Do you consider supporting API of that Gemini 1.5 as soon as it’ll be possible? for large code base it seems better than GPT4 or the open source models (do you run a model similar by quality to GPT4 but it’s not the openai model behind the scenes, correct? something like mixtral/llama/all-that-stuff? I mean when we run in a mode without using our own openapi key for Cursor [was there a setting for this or i’m hallucinating lol] )
Will be surreal experience to code with the power of your embeddings feature plus the Gemini 1.5 navigation\reasoning across the content supplied to it by your current underlying tech (for example current AIs will find and summarize the ‘relevant’ information from the embeddings/docs/codebase, then feed it to Gemini to make the final decisions and reply to the prompt by refactoring code/bug fixing/whatever needed) what do you think of this idea?
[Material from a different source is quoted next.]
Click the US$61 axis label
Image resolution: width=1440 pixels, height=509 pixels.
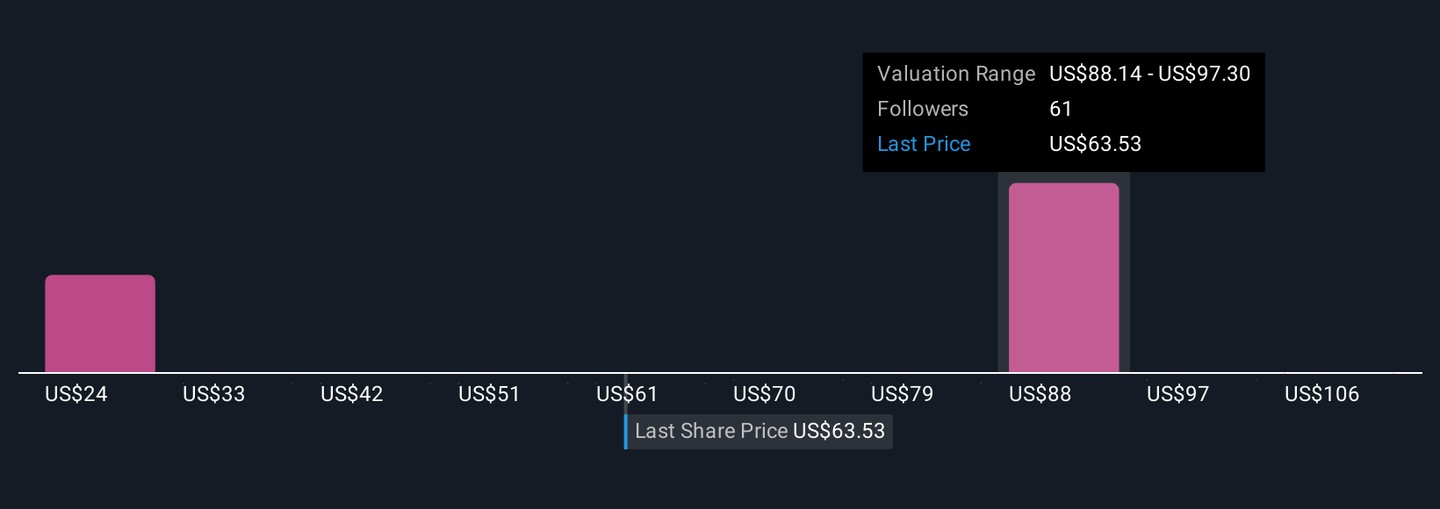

from the three.js youtube video example it seems like the experience working with medium/large projects will become x10-x20 faster if the model is able to hold 1m token in memory during the process, and also if you’ll make dynamic arrangement of what’s in context using local lightweight models that index all classes/functions and know to assemble a “relevant current context” quickly from the IDE and send it to Gemini (or from the backend, if all the indexing/embedding stuff happens on backend as I understand [i’ve read just a bit of docs so not sure] ) that’ll make those 1m space into a “highly relevant 1m” which will be a “” experience. I saw people on twitter commenting that they’re in a hurry to buy google stock after seeing this aaahah good point, Google has quite a manpower/brainpower/datacenter-capacity to give openai a fight for a slice of that AI pie
we can use it in cursor? honestly I browsed the settings and didn’t find where to put openapi key or anything, I think I’m such a dummy that even the AI won’t help me to do what I want to do
As long as GPT 4 turbo in Cursor uses 10k context only, regardless of the model itself, I am not sure that with Gemini there will be any difference and considerable context…
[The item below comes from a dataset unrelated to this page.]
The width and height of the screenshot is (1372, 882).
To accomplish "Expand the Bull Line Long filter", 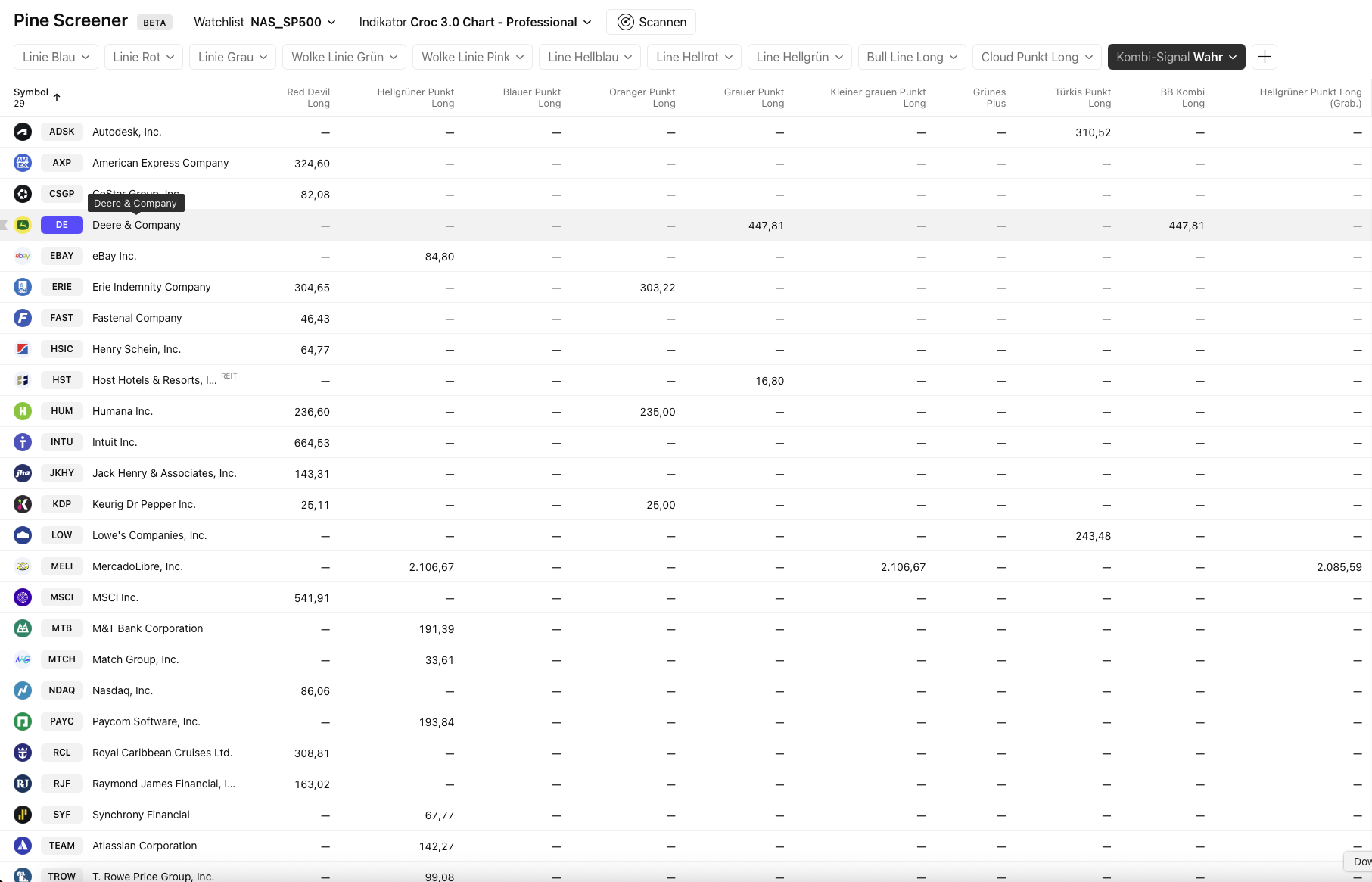I will [x=911, y=57].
in the future maybe the Cursor editor will allow to redirect queries into ‘any custom api endpoint’ for the LLM part of request, one day? I would probably run a local LLM, which will use the embeddings synced from my Cursor account into local folder, that way everything will work on my machine and will require less GPU processing from Cursor backends, but then their engine will only be responsible for scanning web pages and making embeddings, plus the vector DB where all that is stored? plus the workspace scanning and storing in the db… still a lot of things that the service will need to take care of, but less costs in terms of GPU for all the customers, since 20$/mo can burn rather quickly with a lot of usage from some customers so the company won’t be profitable in this case, local LLMs for ‘power users’ are a good solution
but how can I use it, in the settings there is only key for openai or azure, how did you use a model from openrouter and where do these models actually run?
I see that Claude 3 on openrouter shows up to 200k context window possible, but how can we control what exactly and how much is being sent to the LLMs from Cursor? in case with the docs and @codebase for example, if we send 200k each time, it’s easy to go bankrupt with that Claude pricing I’m afraid to try it lol. What system decides how much current prompt is needed for the LLM? (the context means ‘all chat history’ but if we refer to @docs and the backend pulls some embeddings and sends to LLM, we cannot know how much from the context it’ll utilize, correct? and long chats are quickly going to fill in the 200k, but what’s after that, oldest messages content gets forgotten automatically by the LLM APIs on their side?